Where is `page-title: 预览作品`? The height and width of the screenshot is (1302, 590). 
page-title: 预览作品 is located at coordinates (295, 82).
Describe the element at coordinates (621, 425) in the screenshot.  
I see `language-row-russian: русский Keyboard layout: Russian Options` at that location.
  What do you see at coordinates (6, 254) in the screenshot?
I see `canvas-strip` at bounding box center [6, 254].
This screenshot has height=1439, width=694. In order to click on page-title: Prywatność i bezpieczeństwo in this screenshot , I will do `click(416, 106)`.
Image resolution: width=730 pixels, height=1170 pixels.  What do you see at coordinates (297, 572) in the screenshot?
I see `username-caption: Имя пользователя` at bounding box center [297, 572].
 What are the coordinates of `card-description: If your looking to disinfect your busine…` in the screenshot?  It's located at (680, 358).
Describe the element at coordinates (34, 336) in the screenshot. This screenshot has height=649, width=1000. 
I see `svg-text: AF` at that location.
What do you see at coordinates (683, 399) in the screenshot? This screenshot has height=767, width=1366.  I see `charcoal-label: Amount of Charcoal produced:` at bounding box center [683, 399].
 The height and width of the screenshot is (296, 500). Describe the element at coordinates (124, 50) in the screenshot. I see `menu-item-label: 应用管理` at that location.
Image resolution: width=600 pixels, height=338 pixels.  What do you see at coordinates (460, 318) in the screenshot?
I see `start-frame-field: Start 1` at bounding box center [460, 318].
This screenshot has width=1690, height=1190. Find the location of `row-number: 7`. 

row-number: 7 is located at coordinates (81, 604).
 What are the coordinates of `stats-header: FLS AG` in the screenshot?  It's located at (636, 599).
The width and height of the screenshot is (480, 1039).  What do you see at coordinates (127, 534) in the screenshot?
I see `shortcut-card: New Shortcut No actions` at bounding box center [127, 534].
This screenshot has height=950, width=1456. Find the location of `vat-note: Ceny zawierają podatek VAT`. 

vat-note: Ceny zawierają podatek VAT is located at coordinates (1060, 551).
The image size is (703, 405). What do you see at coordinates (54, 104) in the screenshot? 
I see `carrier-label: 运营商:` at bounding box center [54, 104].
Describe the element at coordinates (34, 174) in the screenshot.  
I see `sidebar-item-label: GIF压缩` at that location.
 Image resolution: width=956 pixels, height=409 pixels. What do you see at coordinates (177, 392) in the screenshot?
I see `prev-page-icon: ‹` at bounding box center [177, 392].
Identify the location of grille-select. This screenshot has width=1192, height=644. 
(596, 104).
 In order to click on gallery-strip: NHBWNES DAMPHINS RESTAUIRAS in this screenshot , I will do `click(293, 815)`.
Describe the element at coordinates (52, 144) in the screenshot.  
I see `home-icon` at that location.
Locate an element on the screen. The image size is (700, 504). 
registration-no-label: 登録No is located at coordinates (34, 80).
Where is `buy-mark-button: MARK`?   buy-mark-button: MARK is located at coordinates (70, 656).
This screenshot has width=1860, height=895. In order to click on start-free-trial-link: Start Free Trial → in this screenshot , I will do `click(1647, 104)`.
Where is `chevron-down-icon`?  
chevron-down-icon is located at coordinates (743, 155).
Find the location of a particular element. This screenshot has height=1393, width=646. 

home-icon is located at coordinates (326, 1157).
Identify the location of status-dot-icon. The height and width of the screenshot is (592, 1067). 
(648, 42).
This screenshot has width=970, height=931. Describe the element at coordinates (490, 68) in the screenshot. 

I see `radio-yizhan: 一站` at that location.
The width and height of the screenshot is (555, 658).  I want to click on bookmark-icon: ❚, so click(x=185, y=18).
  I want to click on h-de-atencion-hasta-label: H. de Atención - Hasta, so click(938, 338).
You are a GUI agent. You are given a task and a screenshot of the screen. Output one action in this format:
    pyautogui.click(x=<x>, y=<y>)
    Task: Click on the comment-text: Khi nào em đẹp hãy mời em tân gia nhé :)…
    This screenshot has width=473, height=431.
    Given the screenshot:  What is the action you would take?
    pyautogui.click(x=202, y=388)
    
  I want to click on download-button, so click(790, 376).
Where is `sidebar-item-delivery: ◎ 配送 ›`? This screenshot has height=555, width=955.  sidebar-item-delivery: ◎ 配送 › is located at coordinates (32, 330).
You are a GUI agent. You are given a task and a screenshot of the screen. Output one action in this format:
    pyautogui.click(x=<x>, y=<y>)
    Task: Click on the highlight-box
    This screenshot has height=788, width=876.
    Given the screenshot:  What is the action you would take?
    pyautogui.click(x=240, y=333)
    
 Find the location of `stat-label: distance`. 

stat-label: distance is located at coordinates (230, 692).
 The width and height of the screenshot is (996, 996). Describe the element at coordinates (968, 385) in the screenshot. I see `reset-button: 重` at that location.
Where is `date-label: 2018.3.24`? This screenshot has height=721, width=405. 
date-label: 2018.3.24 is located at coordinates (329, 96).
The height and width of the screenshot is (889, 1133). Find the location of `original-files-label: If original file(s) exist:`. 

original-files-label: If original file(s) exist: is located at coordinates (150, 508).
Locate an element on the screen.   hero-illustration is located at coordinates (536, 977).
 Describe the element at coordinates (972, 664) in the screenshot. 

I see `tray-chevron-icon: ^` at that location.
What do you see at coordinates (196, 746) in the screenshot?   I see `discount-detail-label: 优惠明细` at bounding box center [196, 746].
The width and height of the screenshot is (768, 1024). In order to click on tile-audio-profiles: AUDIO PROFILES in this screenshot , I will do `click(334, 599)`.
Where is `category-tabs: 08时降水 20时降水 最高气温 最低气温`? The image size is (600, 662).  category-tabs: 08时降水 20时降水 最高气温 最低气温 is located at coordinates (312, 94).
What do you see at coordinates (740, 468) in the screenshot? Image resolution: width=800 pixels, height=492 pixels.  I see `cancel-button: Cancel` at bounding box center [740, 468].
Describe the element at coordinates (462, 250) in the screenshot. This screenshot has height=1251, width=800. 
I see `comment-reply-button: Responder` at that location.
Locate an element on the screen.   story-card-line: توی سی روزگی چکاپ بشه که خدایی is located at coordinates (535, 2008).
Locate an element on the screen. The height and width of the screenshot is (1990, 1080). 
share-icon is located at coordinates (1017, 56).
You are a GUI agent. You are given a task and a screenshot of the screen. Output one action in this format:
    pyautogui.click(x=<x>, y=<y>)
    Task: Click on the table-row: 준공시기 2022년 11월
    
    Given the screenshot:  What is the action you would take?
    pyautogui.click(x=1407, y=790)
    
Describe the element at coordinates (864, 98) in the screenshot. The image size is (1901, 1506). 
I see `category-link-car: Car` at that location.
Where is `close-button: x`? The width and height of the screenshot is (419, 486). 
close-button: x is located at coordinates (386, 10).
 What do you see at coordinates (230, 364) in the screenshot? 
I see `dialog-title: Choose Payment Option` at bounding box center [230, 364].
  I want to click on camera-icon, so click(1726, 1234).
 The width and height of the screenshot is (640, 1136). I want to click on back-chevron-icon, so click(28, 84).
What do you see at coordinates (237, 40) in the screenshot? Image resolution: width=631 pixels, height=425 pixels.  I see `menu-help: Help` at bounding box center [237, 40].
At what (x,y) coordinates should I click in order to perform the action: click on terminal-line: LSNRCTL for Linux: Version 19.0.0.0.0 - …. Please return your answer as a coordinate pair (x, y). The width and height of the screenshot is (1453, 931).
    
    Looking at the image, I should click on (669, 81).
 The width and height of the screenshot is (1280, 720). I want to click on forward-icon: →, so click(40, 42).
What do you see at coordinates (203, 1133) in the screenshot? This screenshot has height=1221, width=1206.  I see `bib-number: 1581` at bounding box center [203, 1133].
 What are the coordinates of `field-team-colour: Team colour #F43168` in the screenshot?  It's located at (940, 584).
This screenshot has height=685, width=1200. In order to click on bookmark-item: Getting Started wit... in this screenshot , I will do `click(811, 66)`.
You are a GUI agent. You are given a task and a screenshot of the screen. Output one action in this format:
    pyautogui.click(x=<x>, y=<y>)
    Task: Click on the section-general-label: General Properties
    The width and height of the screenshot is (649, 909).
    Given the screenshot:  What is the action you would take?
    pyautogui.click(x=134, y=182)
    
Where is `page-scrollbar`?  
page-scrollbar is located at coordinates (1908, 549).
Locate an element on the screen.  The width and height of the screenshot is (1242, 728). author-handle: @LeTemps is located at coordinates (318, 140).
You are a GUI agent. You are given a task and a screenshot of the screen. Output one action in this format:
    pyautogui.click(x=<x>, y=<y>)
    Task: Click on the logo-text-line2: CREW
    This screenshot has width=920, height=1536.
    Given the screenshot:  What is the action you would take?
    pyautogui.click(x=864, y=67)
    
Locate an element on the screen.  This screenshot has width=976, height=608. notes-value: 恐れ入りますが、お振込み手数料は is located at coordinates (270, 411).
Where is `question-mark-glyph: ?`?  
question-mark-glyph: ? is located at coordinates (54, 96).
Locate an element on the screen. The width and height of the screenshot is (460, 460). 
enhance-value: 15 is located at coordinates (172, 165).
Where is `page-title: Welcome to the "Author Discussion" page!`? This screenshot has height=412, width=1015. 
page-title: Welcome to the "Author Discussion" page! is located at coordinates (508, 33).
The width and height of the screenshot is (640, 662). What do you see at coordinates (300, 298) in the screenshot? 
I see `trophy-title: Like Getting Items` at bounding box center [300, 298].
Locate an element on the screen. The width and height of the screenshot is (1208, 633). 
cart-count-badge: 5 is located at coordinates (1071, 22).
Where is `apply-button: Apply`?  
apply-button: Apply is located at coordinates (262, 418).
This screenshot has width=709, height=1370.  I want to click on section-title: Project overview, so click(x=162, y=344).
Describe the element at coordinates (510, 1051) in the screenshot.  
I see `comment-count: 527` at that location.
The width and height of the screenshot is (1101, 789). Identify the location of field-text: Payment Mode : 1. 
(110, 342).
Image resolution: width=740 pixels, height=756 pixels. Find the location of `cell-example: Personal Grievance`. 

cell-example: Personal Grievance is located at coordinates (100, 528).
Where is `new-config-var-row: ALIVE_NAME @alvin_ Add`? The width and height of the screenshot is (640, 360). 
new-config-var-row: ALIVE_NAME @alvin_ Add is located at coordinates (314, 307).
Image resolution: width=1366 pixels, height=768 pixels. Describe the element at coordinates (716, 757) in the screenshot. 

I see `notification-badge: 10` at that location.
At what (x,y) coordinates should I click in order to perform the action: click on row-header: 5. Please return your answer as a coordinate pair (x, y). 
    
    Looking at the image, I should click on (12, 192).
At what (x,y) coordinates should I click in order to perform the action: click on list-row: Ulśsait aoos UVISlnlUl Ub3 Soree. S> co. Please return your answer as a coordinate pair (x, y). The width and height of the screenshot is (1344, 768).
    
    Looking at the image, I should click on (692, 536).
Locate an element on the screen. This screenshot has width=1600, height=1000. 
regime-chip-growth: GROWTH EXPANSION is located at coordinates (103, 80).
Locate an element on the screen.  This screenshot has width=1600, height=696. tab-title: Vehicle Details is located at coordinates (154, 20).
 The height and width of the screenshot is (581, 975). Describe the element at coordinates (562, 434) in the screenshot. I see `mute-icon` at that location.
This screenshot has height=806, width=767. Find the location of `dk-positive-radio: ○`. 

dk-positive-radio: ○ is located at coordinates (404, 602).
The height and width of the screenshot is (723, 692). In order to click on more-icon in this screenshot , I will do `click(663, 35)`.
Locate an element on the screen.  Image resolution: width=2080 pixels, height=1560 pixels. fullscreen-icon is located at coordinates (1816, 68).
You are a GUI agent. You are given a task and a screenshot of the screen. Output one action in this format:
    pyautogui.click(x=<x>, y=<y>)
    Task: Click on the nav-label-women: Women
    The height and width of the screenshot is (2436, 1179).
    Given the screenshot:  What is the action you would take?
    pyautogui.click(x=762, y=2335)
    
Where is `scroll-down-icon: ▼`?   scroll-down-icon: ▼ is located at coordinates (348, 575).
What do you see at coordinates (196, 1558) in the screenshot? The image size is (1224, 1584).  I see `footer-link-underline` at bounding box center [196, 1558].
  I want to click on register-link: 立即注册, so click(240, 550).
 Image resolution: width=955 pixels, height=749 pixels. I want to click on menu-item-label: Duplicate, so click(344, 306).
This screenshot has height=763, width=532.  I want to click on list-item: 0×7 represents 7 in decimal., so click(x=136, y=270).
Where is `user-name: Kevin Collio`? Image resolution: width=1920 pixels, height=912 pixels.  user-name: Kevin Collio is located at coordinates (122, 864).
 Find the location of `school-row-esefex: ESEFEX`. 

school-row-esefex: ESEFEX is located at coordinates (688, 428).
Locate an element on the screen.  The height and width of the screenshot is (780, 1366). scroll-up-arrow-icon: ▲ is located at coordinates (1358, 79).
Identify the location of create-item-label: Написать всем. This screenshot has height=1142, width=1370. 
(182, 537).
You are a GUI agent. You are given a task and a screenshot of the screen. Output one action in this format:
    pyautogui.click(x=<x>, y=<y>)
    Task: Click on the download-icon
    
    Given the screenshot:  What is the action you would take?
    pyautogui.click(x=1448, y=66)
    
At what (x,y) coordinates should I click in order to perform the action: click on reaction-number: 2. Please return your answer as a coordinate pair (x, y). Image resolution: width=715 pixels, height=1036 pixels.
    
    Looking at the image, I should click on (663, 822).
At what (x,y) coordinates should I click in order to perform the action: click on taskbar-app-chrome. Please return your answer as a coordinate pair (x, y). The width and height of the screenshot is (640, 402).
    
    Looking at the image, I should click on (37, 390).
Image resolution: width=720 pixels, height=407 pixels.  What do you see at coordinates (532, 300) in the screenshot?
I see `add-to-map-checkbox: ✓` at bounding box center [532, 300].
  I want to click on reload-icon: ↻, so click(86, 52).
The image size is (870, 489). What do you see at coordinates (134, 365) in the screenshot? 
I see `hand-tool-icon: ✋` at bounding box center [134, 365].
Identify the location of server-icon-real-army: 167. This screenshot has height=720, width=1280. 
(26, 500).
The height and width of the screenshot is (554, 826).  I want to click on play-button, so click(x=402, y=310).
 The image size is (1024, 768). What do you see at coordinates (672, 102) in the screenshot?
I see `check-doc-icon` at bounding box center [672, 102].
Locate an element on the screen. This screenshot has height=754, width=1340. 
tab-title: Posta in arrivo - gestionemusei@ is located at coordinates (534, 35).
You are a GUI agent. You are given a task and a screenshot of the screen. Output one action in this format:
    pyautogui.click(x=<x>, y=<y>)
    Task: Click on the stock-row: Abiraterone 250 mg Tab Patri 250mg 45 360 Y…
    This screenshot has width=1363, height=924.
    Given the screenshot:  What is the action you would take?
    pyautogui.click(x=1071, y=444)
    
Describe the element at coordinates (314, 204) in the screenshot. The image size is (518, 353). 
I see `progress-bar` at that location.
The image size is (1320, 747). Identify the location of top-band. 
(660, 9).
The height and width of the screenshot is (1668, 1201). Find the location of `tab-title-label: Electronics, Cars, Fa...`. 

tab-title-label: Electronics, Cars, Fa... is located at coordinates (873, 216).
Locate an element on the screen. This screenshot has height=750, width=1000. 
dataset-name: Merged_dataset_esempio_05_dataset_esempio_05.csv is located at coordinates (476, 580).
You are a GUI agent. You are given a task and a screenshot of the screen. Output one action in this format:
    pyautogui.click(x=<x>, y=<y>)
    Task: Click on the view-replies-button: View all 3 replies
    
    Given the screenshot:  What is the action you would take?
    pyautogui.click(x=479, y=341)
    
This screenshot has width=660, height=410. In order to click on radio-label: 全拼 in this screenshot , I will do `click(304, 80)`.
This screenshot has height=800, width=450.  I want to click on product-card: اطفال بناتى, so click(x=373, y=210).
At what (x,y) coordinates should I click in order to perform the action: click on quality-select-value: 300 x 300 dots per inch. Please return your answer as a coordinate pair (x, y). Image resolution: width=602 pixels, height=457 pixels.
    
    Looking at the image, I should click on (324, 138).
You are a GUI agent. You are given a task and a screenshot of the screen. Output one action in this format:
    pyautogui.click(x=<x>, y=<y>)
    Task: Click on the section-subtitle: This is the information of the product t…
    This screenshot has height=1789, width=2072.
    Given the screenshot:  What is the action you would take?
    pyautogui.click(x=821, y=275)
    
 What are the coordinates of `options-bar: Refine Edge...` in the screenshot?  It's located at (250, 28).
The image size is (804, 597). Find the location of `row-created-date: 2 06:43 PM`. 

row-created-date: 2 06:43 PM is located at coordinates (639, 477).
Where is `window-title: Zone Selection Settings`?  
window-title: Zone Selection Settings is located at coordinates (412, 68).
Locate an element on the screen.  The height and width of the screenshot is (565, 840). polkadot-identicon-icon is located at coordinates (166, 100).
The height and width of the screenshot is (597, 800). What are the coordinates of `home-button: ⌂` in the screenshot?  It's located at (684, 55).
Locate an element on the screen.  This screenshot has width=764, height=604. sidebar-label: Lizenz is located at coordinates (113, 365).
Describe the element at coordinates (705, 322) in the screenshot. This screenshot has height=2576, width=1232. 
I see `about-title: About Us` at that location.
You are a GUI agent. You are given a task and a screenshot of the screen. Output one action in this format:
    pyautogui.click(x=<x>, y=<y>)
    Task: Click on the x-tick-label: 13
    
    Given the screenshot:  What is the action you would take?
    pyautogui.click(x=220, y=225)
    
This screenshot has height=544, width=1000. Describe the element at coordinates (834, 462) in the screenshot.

Your task: Can you reproduce the records starting at the line that contains "The width and height of the screenshot is (555, 658)." and ending at the line that contains "coordinates (32, 330).", with "GUI agent" swapped for "screen assistant" and nothing else changed?

Result:
The width and height of the screenshot is (555, 658).  I want to click on bookmark-icon: ❚, so click(x=185, y=18).
  I want to click on h-de-atencion-hasta-label: H. de Atención - Hasta, so click(938, 338).
You are a screen assistant. You are given a task and a screenshot of the screen. Output one action in this format:
    pyautogui.click(x=<x>, y=<y>)
    Task: Click on the comment-text: Khi nào em đẹp hãy mời em tân gia nhé :)…
    This screenshot has width=473, height=431.
    Given the screenshot:  What is the action you would take?
    pyautogui.click(x=202, y=388)
    
  I want to click on download-button, so click(790, 376).
Where is `sidebar-item-delivery: ◎ 配送 ›`? This screenshot has height=555, width=955.  sidebar-item-delivery: ◎ 配送 › is located at coordinates (32, 330).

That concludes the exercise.